Saved entries

※ ※ ※

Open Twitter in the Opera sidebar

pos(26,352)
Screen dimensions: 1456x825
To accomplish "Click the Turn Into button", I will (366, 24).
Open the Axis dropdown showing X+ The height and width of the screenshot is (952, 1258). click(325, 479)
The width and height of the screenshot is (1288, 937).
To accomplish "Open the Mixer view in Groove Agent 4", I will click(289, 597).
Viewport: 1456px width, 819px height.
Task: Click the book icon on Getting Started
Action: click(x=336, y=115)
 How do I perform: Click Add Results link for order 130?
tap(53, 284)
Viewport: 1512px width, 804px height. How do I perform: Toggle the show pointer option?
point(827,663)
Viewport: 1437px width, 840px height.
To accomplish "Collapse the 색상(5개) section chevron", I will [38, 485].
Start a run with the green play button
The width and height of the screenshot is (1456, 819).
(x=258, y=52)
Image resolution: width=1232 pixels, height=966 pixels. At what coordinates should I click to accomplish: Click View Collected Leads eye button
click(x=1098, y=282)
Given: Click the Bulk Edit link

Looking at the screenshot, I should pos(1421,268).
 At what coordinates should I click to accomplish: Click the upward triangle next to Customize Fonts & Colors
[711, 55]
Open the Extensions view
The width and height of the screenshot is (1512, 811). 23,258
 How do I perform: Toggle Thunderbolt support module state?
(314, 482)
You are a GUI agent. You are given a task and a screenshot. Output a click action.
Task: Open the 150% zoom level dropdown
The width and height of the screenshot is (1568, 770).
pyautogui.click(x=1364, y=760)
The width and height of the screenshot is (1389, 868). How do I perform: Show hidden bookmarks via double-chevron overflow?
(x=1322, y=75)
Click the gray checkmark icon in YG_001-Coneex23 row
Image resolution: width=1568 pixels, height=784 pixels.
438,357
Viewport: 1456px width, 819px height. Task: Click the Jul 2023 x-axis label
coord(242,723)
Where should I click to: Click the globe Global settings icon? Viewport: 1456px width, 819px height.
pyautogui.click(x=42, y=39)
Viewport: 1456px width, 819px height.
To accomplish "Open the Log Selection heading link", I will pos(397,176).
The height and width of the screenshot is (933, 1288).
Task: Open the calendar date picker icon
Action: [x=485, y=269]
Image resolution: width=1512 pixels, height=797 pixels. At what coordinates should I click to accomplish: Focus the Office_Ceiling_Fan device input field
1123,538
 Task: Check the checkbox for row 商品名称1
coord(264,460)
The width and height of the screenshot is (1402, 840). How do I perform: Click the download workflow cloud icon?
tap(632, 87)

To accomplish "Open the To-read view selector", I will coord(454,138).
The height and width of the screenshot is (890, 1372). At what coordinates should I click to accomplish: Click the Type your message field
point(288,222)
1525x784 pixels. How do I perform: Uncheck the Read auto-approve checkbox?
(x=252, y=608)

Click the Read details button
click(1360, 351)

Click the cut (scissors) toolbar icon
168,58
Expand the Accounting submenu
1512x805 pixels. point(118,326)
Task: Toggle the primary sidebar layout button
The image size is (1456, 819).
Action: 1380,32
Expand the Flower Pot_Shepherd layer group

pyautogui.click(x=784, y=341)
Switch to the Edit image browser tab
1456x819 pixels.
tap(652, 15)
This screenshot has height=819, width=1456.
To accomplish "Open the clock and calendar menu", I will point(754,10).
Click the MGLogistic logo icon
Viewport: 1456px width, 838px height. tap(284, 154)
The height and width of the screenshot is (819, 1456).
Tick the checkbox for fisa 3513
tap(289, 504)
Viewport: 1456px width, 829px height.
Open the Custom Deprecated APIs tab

※ ※ ※

* **Goal of the exercise**:
Scan the data above for the word "dropdown", then copy every line that holds it.

* **Answer box**:
Open the Axis dropdown showing X+ The height and width of the screenshot is (952, 1258). click(325, 479)
Task: Open the 150% zoom level dropdown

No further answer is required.